Roma, 24 novembre 2024 - “Alì Agcà è del tutto inaffidabile. In questi 41 anni ha cambiato versione un numero ormai considerevole di volte, non abbiamo bisogno di persone che così ostacolano il raggiungimento della verità, dopo 41 anni abbiamo bisogno di non perdere più tempo e procedere il più veloce possibile verso la verità”, è netta l’avvocatessa della famiglia Orlandi, Laura Sgrò, nel commentare l’intervista al nostro giornale dell’attentatore di San Giovanni Paolo II, Agcà, in cui ha chiesto di essere ascoltato dalla Commissione di inchiesta bicamerale che sta indagando sulla scomparsa di Emanuela Orlandi. “Il mio pensiero è lo stesso di Pietro – dice Sgrò –, non pensiamo che chi ha cambiato tante volte le sue versioni possa essere credibile. Anzi, viene quasi il sospetto che si voglia speculare sulla povera Emanuela”.
Una certa chiusura arriva anche dalla Commissione di inchiesta che da maggio scorso sta audendo testimoni e personalità inquirenti che hanno avuto a che fare con il caso. “La nostra linea rimane sempre la stessa, se ha prove o documentazioni le fornisse alla Commissione o all’autorità giudiziaria”, dice il presidente Andrea De Priamo. Insomma, trapela, “non andiamo appresso a ogni dichiarazione”.
Un metodo che la Commissione si è data per mettersi al riparo dai tanti mitomani e depistatori che negli anni sono apparsi sulla scena del più grande mistero di Italia. Certo è che i tentativi di Agcà di utilizzare il caso Orlandi per tornare sulla scena non sono stati pochi. È agli atti della Commissione una lettera datata 21 novembre 2021, di cui il QN ha preso visione, in cui Agcà ricostruisce il sequestro Orlandi puntando il dito direttamente contro il Vaticano. “L’Attentato a papa Wojtyla non ha alcun mandante – scrive Agcà –, nessuno mi ha chiesto di uccidere il Papa e nessuno mi ha pagato per farlo. In Piazza San Pietro ero solo e ho sparato due colpi, i magistrati inquirenti lo sapevano benissimo ma alcuni hanno volutamente mentito perché volevano far credere a un complotto internazionale”.

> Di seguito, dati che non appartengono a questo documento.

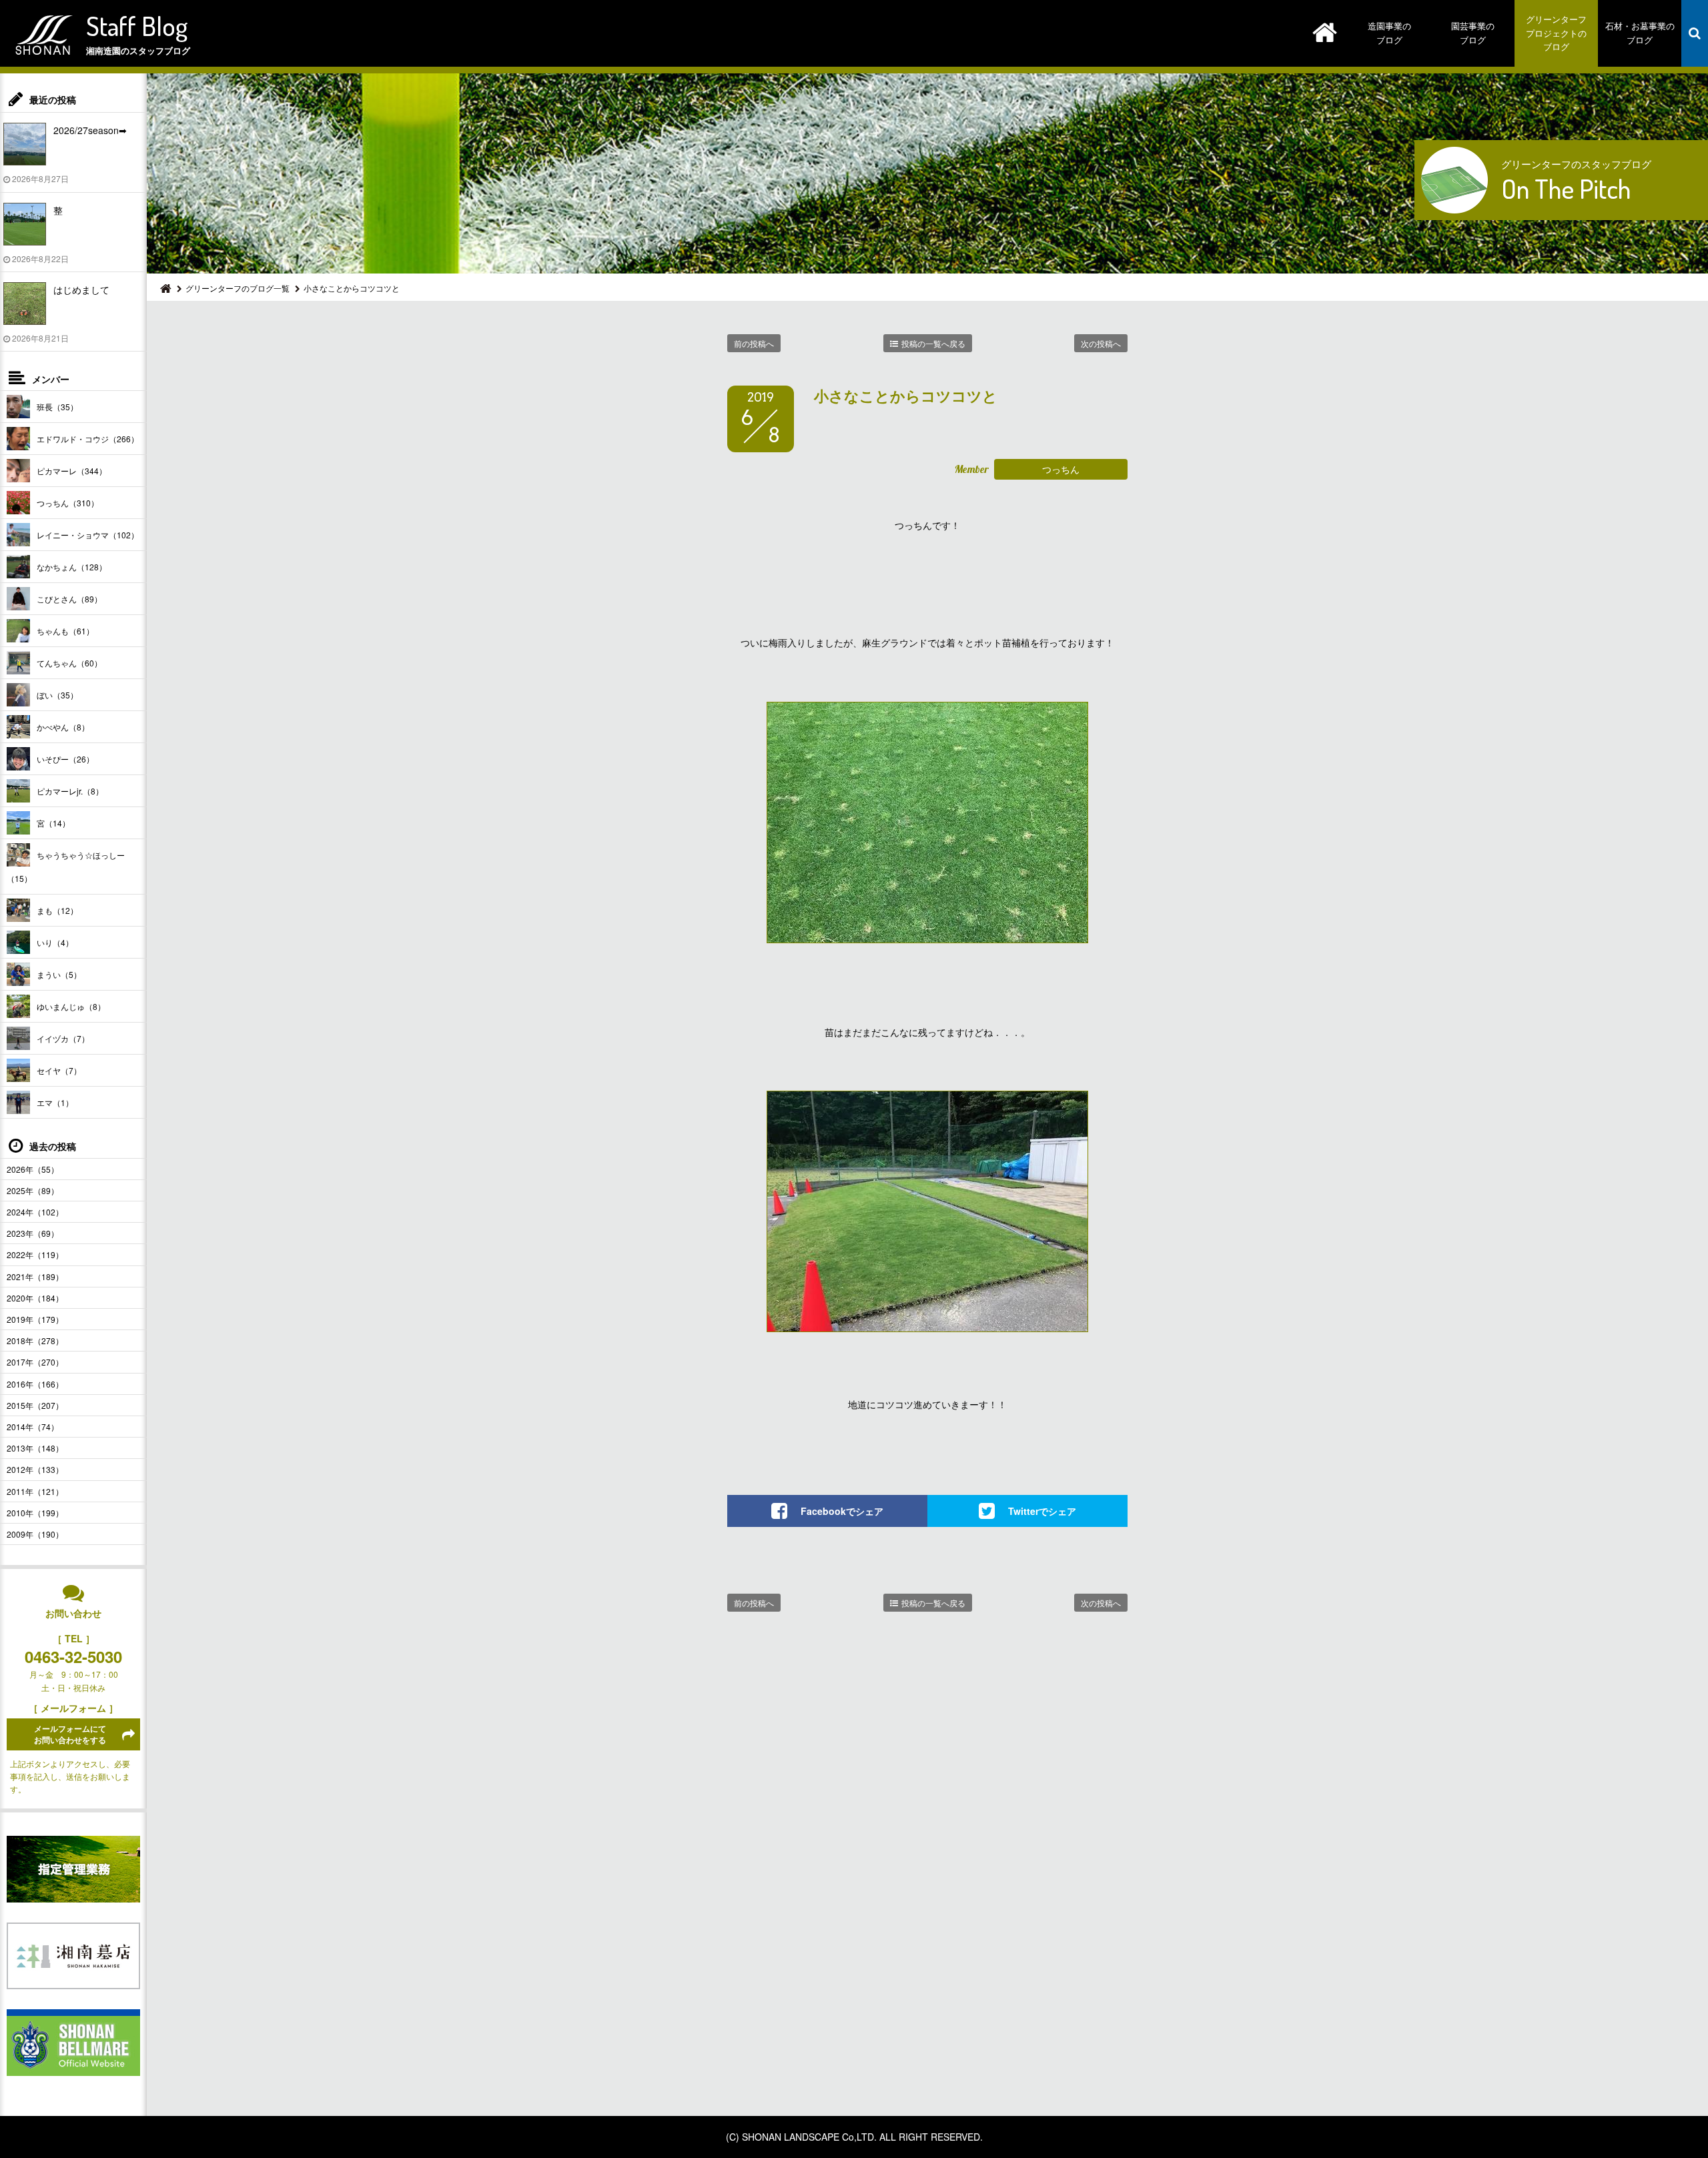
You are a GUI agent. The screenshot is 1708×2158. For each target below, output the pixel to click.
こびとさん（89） (69, 598)
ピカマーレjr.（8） (70, 790)
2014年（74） (33, 1426)
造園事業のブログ (1389, 32)
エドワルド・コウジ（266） (88, 438)
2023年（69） (33, 1233)
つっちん (1061, 469)
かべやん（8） (63, 726)
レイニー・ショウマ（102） (88, 534)
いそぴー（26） (65, 758)
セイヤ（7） (59, 1070)
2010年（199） (35, 1512)
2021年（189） (35, 1276)
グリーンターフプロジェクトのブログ (1556, 33)
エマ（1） (55, 1102)
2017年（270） (35, 1362)
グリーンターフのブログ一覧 (237, 288)
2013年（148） (35, 1448)
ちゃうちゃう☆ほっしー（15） (66, 866)
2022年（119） (35, 1254)
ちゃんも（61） (65, 630)
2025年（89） (33, 1190)
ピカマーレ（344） (72, 470)
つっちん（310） (68, 502)
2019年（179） (35, 1319)
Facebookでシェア (842, 1511)
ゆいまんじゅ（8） (71, 1006)
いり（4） (55, 942)
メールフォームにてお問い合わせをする (70, 1734)
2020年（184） (35, 1297)
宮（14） (53, 823)
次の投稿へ (1101, 343)
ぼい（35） (57, 694)
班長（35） (57, 406)
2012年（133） (35, 1469)
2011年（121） (35, 1491)
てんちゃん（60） (69, 662)
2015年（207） (35, 1405)
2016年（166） (35, 1384)
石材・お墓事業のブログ (1640, 32)
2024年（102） (35, 1211)
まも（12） (57, 910)
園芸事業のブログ (1472, 32)
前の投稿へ (754, 343)
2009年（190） (35, 1534)
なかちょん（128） (72, 566)
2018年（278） (35, 1340)
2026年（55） (33, 1169)
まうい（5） (59, 974)
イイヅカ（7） (63, 1038)
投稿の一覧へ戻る (933, 343)
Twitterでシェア (1042, 1511)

Ben presto arriva il collegamento ai casi di Mirella Gregori e di Emanuela Orlandi su cui la Commissione sta indagando in parallelo. “Papa Wojtyla credeva profondamente nel Terzo segreto di Fatima e credeva anche di essere al centro di questo mistero – sostiene –, proprio come lo sono io. La missione che Dio gli assegnava in questo mistero era la conversione della Russia onde evitare che i suoi errori si spargessero per il mondo fino a provocarne la catastrofe finale. L’impero sovietico, guidato da un governo di satanisti atei, doveva cadere! Ogni azione compiuta da Giovanni Paolo II era rivolta a questo preciso scopo. Serviva che tutto il mondo credesse all’assoluta malvagità e quale occasione migliore che quella di accusarla del tentato omicidio del Santo Padre? Qui entro in gioco io”.
“Wojtyla voleva che io accusassi i servizi segreti bulgari e quindi il Kgb sovietico. Il premio per la mia collaborazione, che loro mi offrirono e io pretendevo, era la liberazione in due anni. Io potevo essere liberato tuttavia solo a condizione che il presidente Sandro Pertini mi concedesse la grazia ed esattamente per questa ragione Emanuela e Mirella vennero rapite. Emanuela Orlandi, cittadina vaticana, forniva a Wojtyla il pubblico pretesto per intercedere presso Pertini per la mia liberazione e Mirella Gregori, cittadina italiana e la sua famiglia costituiva la vera e propria arma di pressione e di ricatto contro Pertini”. Emanuela Orlandi, secondo dunque una delle ultime tesi di Agcà, sarebbero state volutamente degli “ostaggi”.